Qui peut se vanter d’avoir mieux que moi ?
Virginie. Tennessee. Géorgie. Alabama
Putréfactions monstrueuses de révoltes
inopérantes
marais de sang putrides
trompettes absurdement bouchées
Terres rouges, terres sanguines, terres
consanguines »
Aimé Césaire, Cahier d’un retour au pays natal, 1939
Dans la collection « L’Univers historique », Le Seuil vient d’éditer la traduction française du livre essentiel de Ana Lucia Araujo, Réparations - Combats pour la mémoire de l’esclavage (XVIIIe-XXIes.). Une première version avait été publiée par l’historienne en 2017 et la version de 2023 est une version enrichie par de récentes données. Dès l’introduction sont rappelés les chiffres de la traite de 1517 à 1867 ainsi que l’objectif de l’ouvrage : « Cet ouvrage revient sur cette tragédie humaine et ses répercussions durables, et retrace les demandes de réparations pour l’esclavage et la traite atlantique ».
Les demandes de réparations ont été multiples mais n’ont pas eu les résultats attendus. Cette nouvelle édition veut également faire un point plus précis sur Haïti « après la publication par le New York Times (26 mai 2022) d’une longue enquête sur l’indemnité que la nouvelle nation avait payée à la France pour obtenir la reconnaissance de son indépendance, il y a deux siècles, en 1825 ».
Les demandes de réparation sont toujours d’actualité et elles ont une longue histoire qu’Ana Lucia Araujo veut écrire. Elle précise aussi que le terme « réparation » n’était pas souvent employé et à sa place, on parlait de « correction, compensation, indemnisation, repentance, remboursement et restitution ».
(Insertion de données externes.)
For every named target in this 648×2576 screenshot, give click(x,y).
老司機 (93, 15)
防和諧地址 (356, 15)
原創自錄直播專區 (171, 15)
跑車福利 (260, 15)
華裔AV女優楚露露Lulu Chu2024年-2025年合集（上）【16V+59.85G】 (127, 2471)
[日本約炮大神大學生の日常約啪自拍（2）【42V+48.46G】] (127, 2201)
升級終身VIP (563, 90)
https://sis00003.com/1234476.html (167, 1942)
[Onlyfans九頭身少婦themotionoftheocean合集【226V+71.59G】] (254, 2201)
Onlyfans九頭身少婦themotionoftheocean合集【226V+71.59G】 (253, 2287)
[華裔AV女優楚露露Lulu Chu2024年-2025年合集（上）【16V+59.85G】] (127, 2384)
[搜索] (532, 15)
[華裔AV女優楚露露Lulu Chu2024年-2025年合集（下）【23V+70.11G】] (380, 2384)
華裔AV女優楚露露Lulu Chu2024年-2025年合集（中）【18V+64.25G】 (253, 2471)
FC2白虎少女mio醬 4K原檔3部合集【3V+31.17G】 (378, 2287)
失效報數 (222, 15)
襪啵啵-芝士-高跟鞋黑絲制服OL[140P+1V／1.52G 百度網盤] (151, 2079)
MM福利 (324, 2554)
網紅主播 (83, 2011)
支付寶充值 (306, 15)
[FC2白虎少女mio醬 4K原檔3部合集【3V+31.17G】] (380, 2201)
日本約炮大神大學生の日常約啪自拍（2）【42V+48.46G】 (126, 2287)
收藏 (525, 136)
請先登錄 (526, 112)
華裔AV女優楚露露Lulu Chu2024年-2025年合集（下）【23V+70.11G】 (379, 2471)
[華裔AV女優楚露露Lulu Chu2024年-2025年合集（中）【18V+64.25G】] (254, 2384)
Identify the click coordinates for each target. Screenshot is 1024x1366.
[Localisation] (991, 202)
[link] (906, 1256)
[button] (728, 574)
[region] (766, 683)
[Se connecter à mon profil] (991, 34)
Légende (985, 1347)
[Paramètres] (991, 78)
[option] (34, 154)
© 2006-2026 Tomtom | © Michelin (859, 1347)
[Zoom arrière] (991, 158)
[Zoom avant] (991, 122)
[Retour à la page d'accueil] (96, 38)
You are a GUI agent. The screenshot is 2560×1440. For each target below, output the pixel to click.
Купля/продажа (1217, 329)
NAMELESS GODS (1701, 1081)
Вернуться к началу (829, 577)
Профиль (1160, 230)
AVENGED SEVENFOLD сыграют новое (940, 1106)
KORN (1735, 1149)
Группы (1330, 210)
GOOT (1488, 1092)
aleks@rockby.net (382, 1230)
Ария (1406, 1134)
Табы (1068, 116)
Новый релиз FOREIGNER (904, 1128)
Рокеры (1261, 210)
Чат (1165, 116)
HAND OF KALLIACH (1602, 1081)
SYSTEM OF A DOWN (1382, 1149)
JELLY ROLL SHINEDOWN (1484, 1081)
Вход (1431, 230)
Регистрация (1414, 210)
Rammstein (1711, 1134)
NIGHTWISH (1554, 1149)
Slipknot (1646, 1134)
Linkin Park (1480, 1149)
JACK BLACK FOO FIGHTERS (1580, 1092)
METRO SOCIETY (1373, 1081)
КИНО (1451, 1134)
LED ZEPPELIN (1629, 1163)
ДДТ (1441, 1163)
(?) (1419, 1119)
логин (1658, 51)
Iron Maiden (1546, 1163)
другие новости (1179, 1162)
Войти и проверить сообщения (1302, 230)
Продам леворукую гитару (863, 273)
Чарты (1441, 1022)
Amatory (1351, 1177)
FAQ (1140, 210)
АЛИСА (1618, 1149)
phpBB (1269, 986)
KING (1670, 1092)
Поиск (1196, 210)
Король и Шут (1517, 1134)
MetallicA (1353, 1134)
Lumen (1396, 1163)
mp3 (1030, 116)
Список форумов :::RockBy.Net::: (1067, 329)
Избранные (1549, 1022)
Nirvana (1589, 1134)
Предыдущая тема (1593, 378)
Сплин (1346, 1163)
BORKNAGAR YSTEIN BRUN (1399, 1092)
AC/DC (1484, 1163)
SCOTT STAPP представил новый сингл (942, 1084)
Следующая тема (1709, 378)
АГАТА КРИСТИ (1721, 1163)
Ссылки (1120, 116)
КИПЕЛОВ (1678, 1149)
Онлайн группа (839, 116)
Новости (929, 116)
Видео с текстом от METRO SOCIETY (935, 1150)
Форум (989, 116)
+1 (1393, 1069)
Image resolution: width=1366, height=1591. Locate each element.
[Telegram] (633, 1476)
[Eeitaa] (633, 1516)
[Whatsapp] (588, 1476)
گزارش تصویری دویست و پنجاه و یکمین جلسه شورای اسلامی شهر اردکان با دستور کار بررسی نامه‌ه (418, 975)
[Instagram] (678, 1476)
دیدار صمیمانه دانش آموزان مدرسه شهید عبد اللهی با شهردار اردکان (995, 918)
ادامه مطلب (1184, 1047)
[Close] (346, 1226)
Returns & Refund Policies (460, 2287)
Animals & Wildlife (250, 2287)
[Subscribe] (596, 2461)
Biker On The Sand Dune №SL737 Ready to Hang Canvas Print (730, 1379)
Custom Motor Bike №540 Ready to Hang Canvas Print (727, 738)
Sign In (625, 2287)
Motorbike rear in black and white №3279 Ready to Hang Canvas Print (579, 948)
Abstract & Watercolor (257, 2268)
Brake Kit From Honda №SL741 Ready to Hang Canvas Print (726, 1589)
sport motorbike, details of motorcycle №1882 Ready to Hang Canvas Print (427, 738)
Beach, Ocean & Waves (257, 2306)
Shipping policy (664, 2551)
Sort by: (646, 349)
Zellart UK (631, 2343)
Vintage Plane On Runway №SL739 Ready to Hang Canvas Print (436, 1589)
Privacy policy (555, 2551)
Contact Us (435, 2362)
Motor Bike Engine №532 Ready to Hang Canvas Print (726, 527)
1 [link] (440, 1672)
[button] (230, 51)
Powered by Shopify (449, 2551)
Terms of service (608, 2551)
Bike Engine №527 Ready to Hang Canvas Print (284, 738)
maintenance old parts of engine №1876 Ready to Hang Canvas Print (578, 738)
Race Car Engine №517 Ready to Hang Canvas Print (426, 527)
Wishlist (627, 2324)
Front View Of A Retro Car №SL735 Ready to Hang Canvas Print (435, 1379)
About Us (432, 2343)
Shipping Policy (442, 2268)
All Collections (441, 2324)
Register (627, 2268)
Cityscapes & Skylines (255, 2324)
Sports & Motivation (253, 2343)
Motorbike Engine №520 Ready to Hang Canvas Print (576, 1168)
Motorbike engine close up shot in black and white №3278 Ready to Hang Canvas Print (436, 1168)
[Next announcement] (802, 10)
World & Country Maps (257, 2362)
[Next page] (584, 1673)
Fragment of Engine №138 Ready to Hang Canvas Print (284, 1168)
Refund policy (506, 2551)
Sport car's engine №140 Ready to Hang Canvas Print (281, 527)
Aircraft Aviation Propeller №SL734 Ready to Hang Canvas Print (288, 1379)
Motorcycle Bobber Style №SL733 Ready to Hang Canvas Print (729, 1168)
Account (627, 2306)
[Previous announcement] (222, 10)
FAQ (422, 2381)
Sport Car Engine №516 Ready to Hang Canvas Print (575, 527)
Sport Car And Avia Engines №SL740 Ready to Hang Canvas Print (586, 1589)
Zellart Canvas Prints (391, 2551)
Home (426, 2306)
Les esclaves et anciens esclaves ont été conscients d’une injustice : l’enrichissement à leurs dépens grâce à leur travail non rémunéré. L’émancipation légale n’a pas été suffisante car elle n’a pas entraîné la prise en compte de cette réparation : « l’idée est de corriger les erreurs du passé » avec la double dimension que revêt la réparation : une dimension morale et symbolique et une dimension financière et matérielle : c’est cette seconde dimension que privilégie cette étude.
Toujours dans cette introduction, l’historienne rappelle qu’au XIXes., à Cuba et aux Etats-Unis, les esclaves voulurent des réparations qu’ils n’ont pas obtenues alors que les anciens propriétaires ont obtenu, eux, des compensations pour la perte de leurs esclaves. Cet état de fait a installé durablement une haine raciale croissante car les « libérés » n’avaient pas un statut de citoyen à part entière. Il y eut beaucoup de mobilisations mais pas de résultats. Par ailleurs, il faut souligner qu’étant donné l’ampleur des luttes à mener après l’abolition, les anciens esclaves ont privilégié la lutte pour la citoyenneté.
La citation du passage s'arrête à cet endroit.